After setting up the Velox memory system, the memory manager manages the memory pools for query execution. When a query starts, it creates a root query pool from the memory manager, and then creates a tree of child pools from the query pool according to the query plan (see memory pool section for detail) for memory allocations and usage tracking.

The memory manager keeps track of all the live query pools for the memory arbitration process. When a query pool sends a request to the memory manager to grow its capacity (MemoryManager::growPool), the memory manager forwards the request to the memory arbitrator with the list of alive query pools as the arbitration candidates.
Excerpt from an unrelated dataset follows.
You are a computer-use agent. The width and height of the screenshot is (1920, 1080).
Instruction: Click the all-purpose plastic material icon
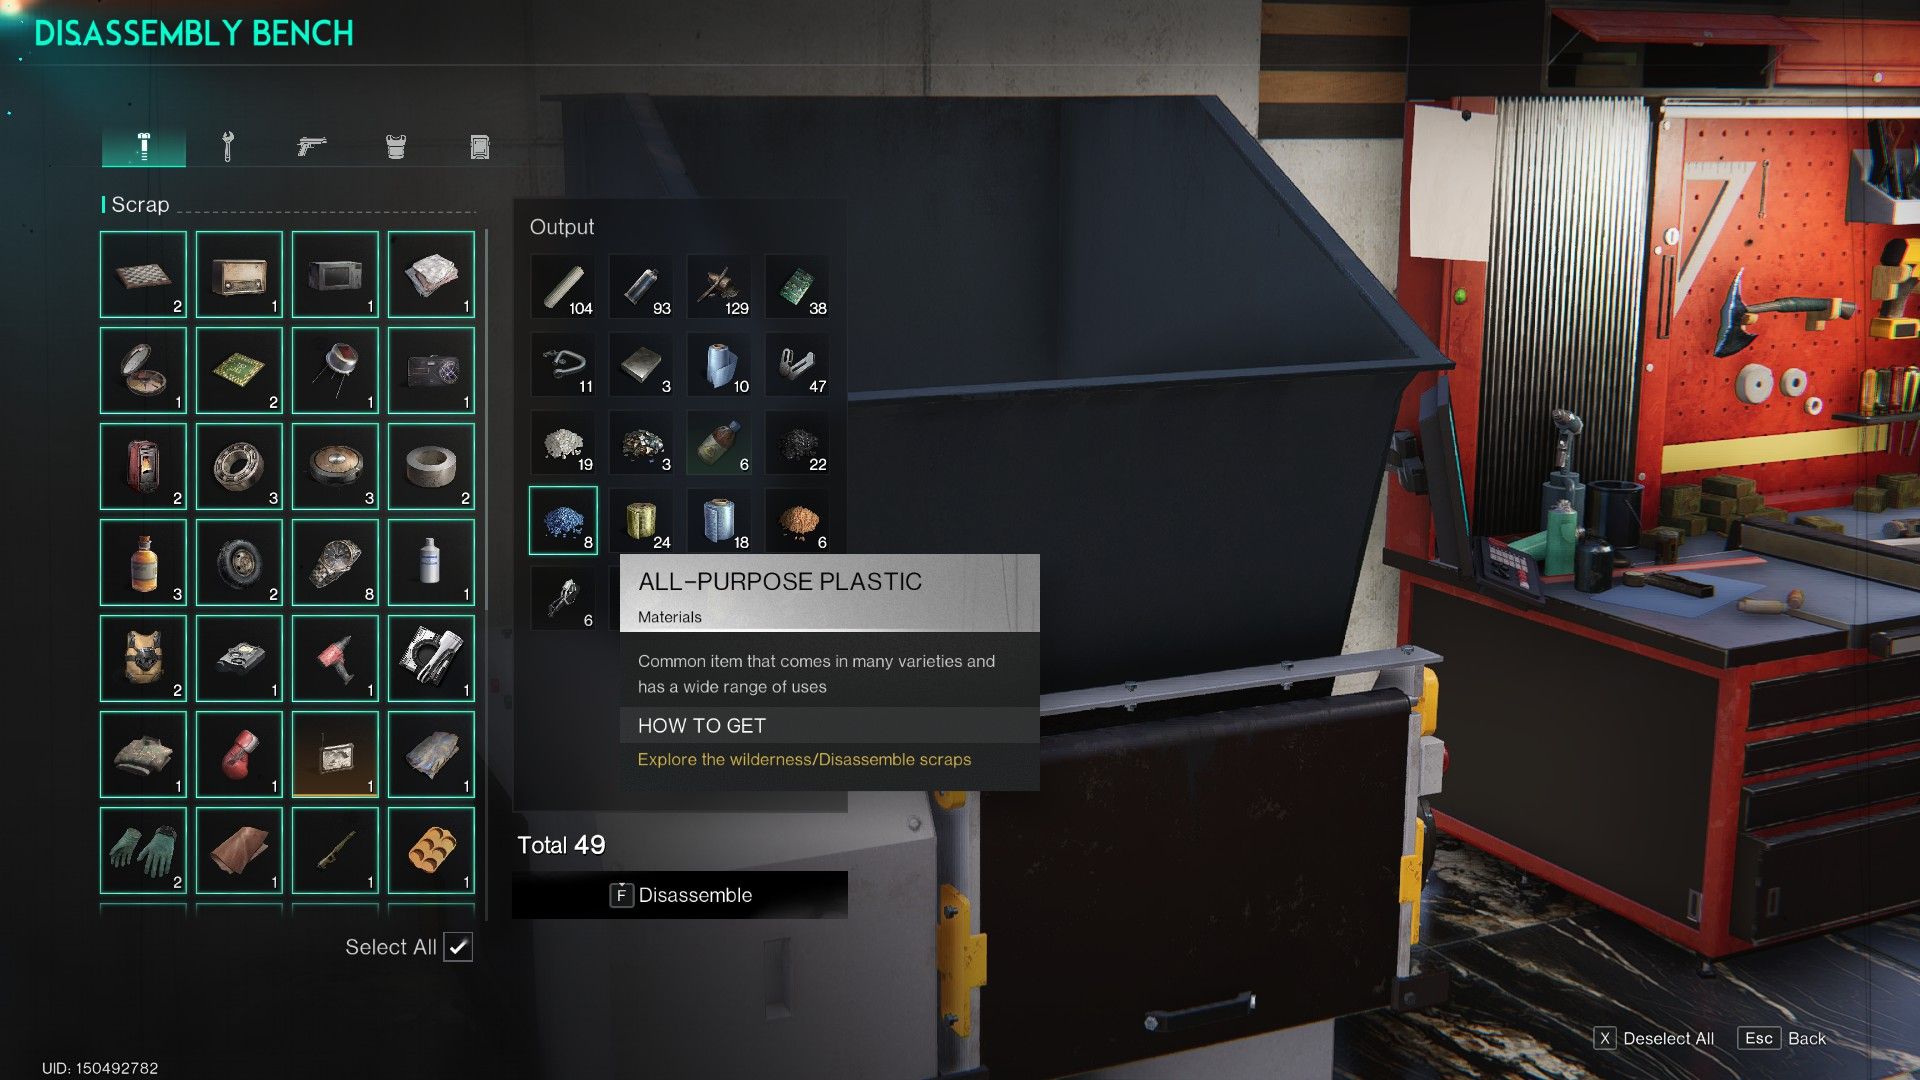point(564,517)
The memory arbitrator reclaims the used memory from the candidates with the largest capacity first, and increases the requestor pool’s capacity with the freed memory space accordingly. If the requestor pool already has the largest capacity among all the candidates, then the memory arbitrator reclaims memory from the requestor itself to free up space within its current capacity. See memory arbitration process section for detailed description of the memory arbitration process.

The memory manager doesn’t have ownership of user created query pools but only tracks their liveness through MemoryManager::dropPool method which is invoked by the query pool’s destructor to remove itself from the tracked list (MemoryManager::pools_). The QueryCtx object owns the query pool which stays alive until the query finishes.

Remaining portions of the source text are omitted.